How to complete this task |
How many lines in these entries contain the string "checkbox"? Reply with the number alone.

Saved data entries:

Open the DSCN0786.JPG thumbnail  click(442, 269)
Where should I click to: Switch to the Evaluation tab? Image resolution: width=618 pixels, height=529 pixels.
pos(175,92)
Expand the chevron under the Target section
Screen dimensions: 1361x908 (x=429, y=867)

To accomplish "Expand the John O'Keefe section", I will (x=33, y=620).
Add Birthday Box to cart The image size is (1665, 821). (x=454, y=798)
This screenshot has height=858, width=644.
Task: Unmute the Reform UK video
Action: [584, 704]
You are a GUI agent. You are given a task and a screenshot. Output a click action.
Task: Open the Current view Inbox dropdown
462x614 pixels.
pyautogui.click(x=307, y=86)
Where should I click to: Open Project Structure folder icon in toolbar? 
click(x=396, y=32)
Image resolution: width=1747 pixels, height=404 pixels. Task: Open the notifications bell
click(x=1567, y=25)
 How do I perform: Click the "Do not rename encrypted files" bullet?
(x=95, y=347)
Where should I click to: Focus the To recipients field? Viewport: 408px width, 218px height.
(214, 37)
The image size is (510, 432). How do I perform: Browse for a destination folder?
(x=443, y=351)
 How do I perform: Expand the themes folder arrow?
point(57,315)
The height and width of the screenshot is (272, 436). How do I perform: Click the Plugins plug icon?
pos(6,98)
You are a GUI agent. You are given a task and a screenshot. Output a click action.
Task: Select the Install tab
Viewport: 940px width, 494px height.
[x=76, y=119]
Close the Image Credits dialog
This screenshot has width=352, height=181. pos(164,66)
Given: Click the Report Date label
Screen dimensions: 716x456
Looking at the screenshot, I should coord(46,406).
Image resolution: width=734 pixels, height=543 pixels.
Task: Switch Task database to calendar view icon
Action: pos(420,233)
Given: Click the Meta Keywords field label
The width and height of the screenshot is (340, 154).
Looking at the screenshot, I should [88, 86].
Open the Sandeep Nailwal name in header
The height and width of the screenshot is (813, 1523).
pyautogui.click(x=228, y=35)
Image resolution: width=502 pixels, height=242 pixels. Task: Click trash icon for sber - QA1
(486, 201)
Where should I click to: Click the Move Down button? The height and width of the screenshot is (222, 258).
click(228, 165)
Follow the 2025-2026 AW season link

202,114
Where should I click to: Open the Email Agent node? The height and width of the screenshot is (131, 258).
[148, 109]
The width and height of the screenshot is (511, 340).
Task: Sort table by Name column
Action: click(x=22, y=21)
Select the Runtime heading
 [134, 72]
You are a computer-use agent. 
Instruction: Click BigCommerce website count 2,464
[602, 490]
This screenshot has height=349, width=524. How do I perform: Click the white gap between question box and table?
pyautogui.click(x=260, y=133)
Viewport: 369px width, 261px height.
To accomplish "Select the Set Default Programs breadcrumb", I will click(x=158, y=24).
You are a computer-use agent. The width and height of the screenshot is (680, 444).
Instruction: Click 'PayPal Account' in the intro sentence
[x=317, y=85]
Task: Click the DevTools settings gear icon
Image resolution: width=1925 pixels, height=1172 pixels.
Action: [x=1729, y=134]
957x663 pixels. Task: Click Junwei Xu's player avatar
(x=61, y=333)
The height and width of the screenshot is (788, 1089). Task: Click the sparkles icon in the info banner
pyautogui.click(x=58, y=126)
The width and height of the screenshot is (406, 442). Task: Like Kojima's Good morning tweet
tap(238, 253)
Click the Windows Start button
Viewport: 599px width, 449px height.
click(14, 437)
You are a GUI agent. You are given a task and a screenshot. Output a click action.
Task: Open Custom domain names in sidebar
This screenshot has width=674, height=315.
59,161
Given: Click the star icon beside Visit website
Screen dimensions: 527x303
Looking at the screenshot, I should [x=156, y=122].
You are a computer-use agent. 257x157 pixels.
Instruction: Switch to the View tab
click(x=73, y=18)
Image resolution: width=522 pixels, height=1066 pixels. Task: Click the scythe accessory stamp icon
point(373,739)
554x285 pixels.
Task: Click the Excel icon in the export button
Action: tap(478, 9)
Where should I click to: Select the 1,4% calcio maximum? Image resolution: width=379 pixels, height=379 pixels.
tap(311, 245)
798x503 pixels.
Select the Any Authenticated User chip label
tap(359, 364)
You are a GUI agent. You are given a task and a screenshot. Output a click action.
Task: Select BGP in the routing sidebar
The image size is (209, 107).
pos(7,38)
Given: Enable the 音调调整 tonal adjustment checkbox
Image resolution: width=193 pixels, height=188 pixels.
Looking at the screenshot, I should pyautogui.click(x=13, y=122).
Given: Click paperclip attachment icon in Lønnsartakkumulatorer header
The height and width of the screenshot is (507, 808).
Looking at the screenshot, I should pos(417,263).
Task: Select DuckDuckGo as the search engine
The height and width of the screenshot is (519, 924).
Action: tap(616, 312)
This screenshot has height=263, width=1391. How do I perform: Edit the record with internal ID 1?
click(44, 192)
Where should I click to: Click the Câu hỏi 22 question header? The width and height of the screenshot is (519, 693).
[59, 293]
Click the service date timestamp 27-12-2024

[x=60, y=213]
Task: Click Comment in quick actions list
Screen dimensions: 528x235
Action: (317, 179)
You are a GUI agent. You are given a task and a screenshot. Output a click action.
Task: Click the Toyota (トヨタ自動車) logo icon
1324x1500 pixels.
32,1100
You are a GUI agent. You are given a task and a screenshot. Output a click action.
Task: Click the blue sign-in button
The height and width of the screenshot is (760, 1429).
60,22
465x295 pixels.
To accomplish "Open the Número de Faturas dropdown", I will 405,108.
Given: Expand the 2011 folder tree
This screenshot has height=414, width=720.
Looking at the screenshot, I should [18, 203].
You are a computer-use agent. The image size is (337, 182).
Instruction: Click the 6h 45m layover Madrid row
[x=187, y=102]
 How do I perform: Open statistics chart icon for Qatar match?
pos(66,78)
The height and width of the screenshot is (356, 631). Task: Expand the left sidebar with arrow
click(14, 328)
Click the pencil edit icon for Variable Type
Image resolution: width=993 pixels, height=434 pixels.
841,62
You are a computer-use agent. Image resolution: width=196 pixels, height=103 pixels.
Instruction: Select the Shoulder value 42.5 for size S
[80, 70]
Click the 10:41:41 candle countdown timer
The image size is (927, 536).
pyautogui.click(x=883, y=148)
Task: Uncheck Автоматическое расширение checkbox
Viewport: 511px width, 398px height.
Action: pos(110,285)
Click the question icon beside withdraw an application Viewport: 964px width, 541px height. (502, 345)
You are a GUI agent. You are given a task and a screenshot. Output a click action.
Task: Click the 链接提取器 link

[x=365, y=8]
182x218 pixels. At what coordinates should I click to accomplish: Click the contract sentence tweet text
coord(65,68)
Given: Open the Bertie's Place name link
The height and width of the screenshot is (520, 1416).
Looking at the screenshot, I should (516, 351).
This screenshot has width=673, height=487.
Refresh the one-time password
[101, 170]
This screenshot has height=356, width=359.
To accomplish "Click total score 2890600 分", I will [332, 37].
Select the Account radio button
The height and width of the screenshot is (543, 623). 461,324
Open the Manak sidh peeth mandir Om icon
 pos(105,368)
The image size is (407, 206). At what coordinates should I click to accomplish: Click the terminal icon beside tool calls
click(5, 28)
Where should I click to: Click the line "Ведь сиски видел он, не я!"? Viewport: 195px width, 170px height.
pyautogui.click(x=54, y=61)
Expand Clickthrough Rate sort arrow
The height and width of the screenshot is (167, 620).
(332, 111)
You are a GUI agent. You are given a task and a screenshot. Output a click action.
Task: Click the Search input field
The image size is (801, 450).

Response to the exercise |
2